Yep, checkpatch warns on these. Done.

>
>> + return;
>> }
>>
>> + r_ctx->lun_bitmap = NULL;
>> + r_ctx->sentry = c_ctx->sentry;
>> + r_ctx->nr_valid = c_ctx->nr_valid;
>> + r_ctx->nr_padded = c_ctx->nr_padded;
>> +
>> + spin_lock(&pblk->resubmit_lock);
>> + list_add_tail(&r_ctx->list, &pblk->resubmit_list);
>> + spin_unlock(&pblk->resubmit_lock);
>> +}
>> +
>> +static void pblk_submit_rec(struct work_struct *work)
>> +{
>> + struct pblk_rec_ctx *recovery =
>> + container_of(work, struct pblk_rec_ctx, ws_rec);
>> + struct pblk *pblk = recovery->pblk;
>> + struct nvm_rq *rqd = recovery->rqd;
>> + struct pblk_c_ctx *c_ctx = nvm_rq_to_pdu(rqd);
>> + struct ppa_addr *ppa_list;
>> +
>> + pblk_log_write_err(pblk, rqd);
>> +
>> + if (rqd->nr_ppas == 1)
>> + ppa_list = &rqd->ppa_addr;
>> + else
>> + ppa_list = rqd->ppa_list;
>> +
>> + pblk_map_remaining(pblk, ppa_list);
>> + pblk_queue_resubmit(pblk, c_ctx);
>> +
>> + pblk_up_rq(pblk, rqd->ppa_list, rqd->nr_ppas, c_ctx->lun_bitmap);
>> + if (c_ctx->nr_padded)
>> + pblk_bio_free_pages(pblk, rqd->bio, c_ctx->nr_valid,
>> + c_ctx->nr_padded);
>> + bio_put(rqd->bio);
>> + pblk_free_rqd(pblk, rqd, PBLK_WRITE);
>> + mempool_free(recovery, pblk->rec_pool);
>> +
>> + atomic_dec(&pblk->inflight_io);
>> +}
>> +
>> +
>> +static void pblk_end_w_fail(struct pblk *pblk, struct nvm_rq *rqd)
>> +{
>> + struct pblk_rec_ctx *recovery;
>> +
>> + recovery = mempool_alloc(pblk->rec_pool, GFP_ATOMIC);
>> + if (!recovery) {
>> + pr_err("pblk: could not allocate recovery work\n");
>> + return;
>> + }
>> +
>> + recovery->pblk = pblk;
>> + recovery->rqd = rqd;
>> +
>> INIT_WORK(&recovery->ws_rec, pblk_submit_rec);
>> queue_work(pblk->close_wq, &recovery->ws_rec);
>> -
>> -out:
>> - pblk_complete_write(pblk, rqd, c_ctx);
>> }
>>
>> static void pblk_end_io_write(struct nvm_rq *rqd)

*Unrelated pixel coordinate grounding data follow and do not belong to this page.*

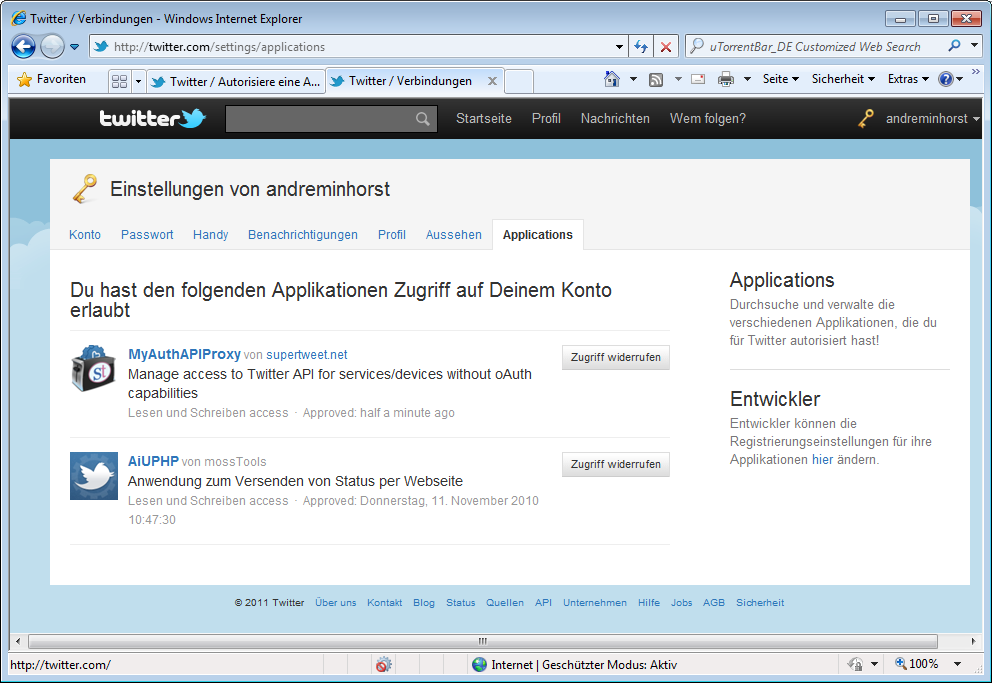Image resolution: width=992 pixels, height=683 pixels.
Task: Open the Sicherheit menu dropdown
Action: tap(842, 79)
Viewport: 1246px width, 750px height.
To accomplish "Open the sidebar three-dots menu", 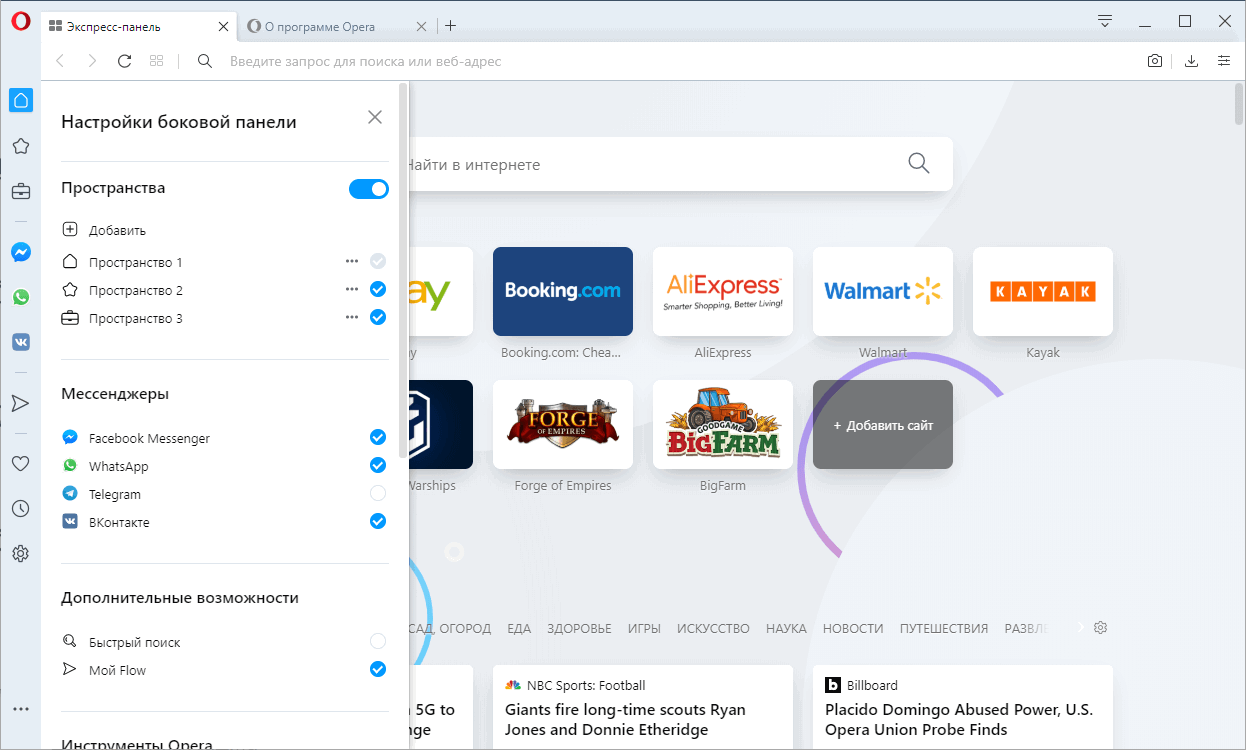I will pos(20,709).
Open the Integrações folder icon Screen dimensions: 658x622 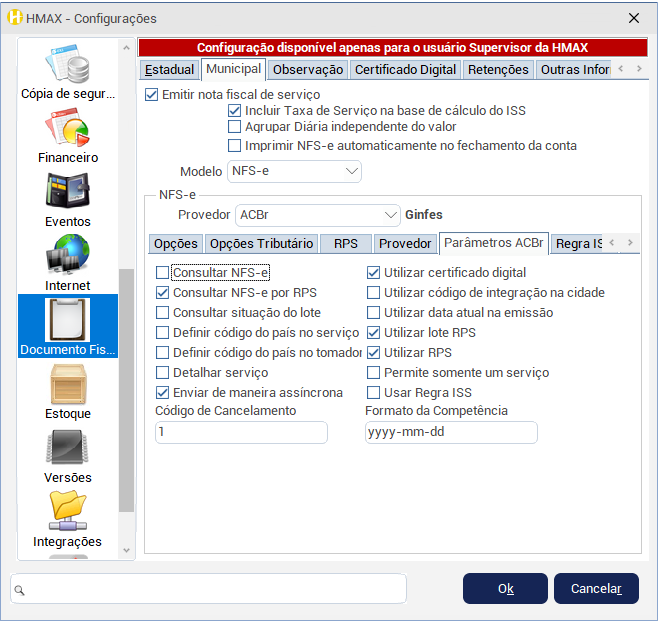coord(67,512)
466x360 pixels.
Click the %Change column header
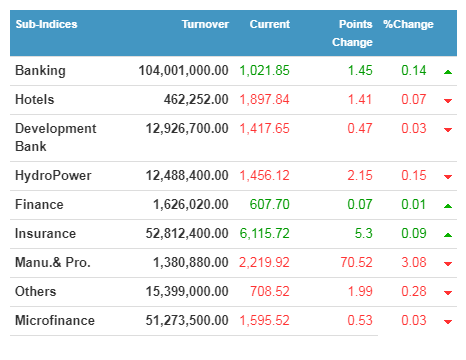coord(408,24)
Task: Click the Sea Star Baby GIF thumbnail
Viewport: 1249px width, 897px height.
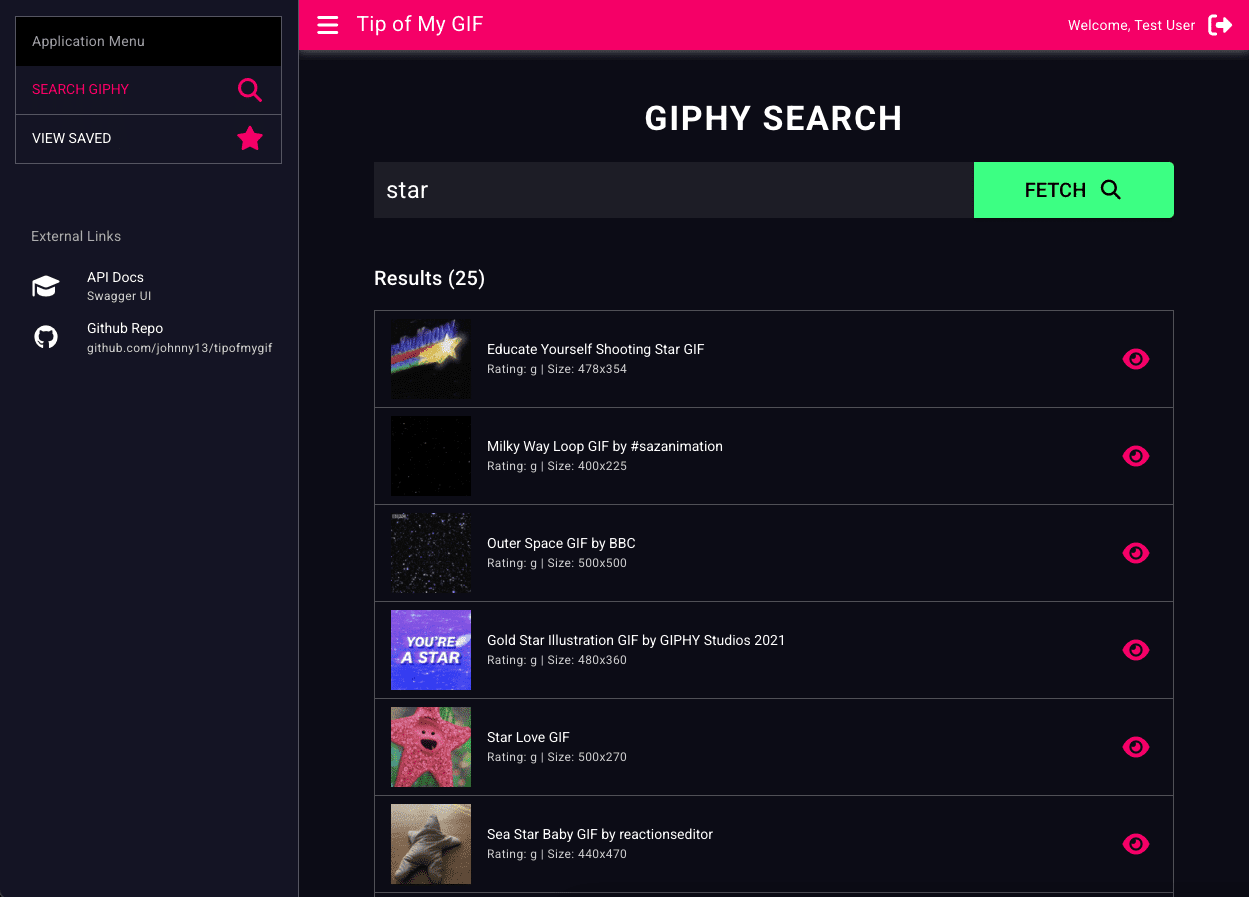Action: pos(430,844)
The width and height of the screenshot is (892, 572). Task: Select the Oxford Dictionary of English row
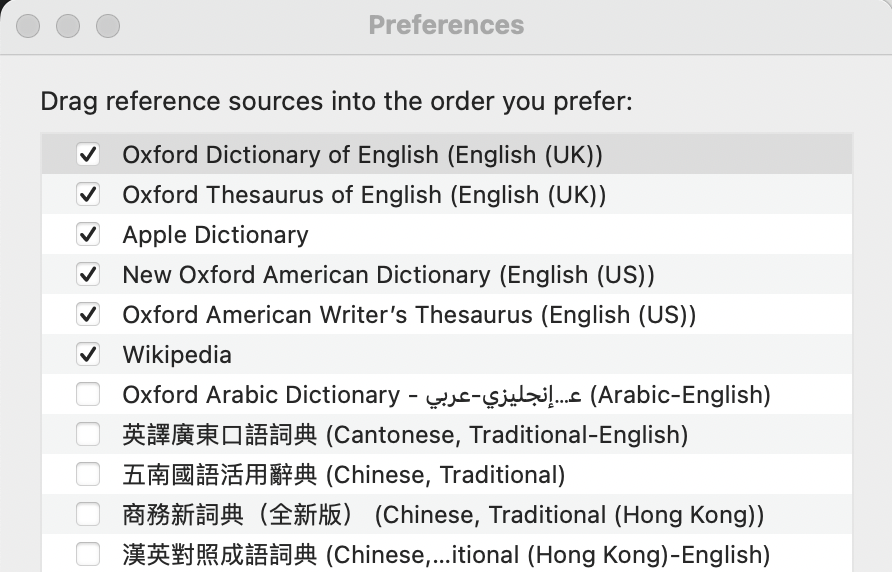point(362,155)
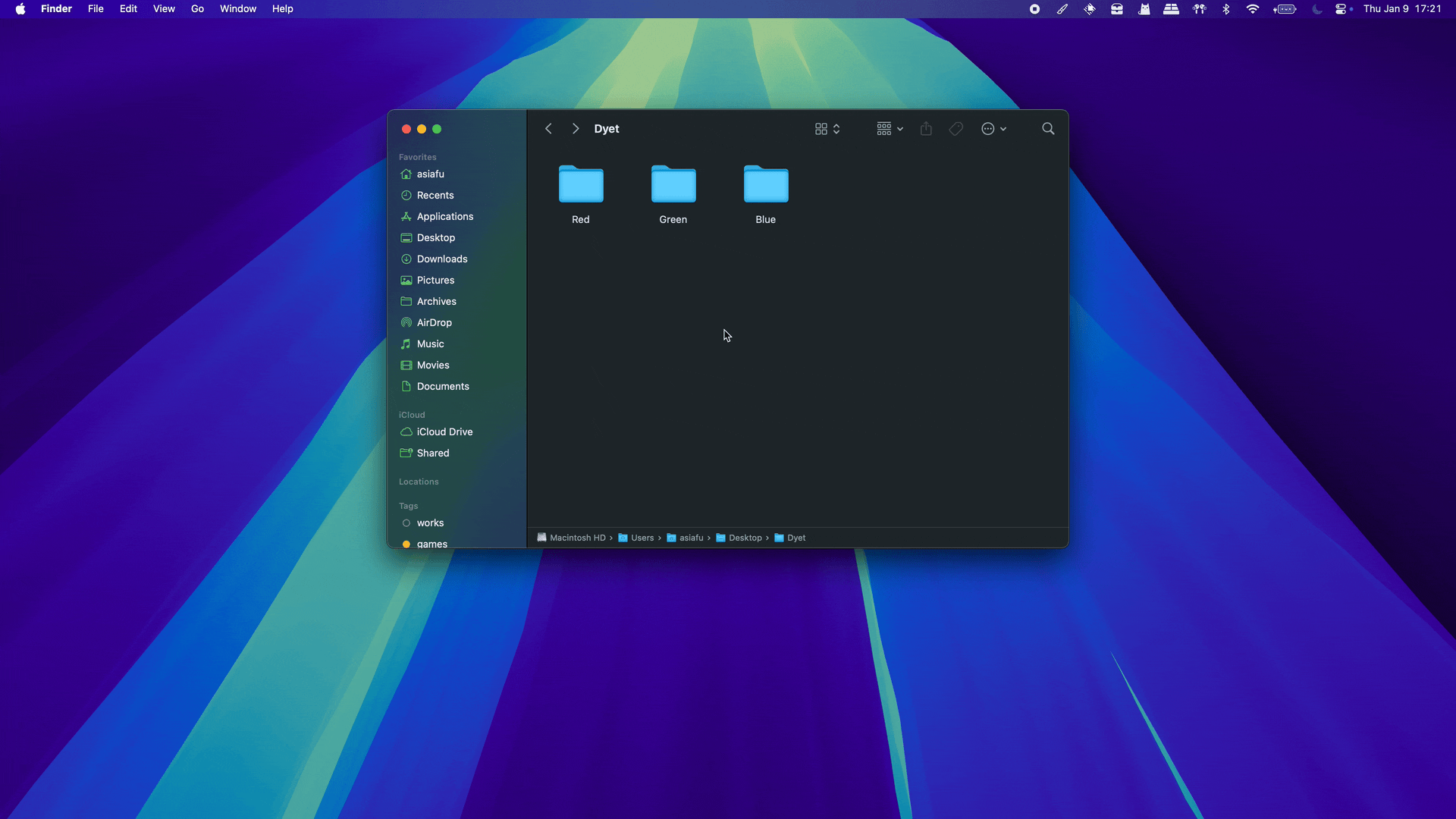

>> @@ -173,8 +252,8 @@ static void pblk_end_io_write(struct nvm_rq *rqd)
>> struct pblk_c_ctx *c_ctx = nvm_rq_to_pdu(rqd);
>>
>> if (rqd->error) {
>> - pblk_log_write_err(pblk, rqd);
>> - return pblk_end_w_fail(pblk, rqd);
>> + pblk_end_w_fail(pblk, rqd);
>> + return;
>> }
>> #ifdef CONFIG_NVM_DEBUG
>> else
>> @@ -339,6 +418,7 @@ int pblk_submit_meta_io(struct pblk *pblk, struct pblk_line *meta_line)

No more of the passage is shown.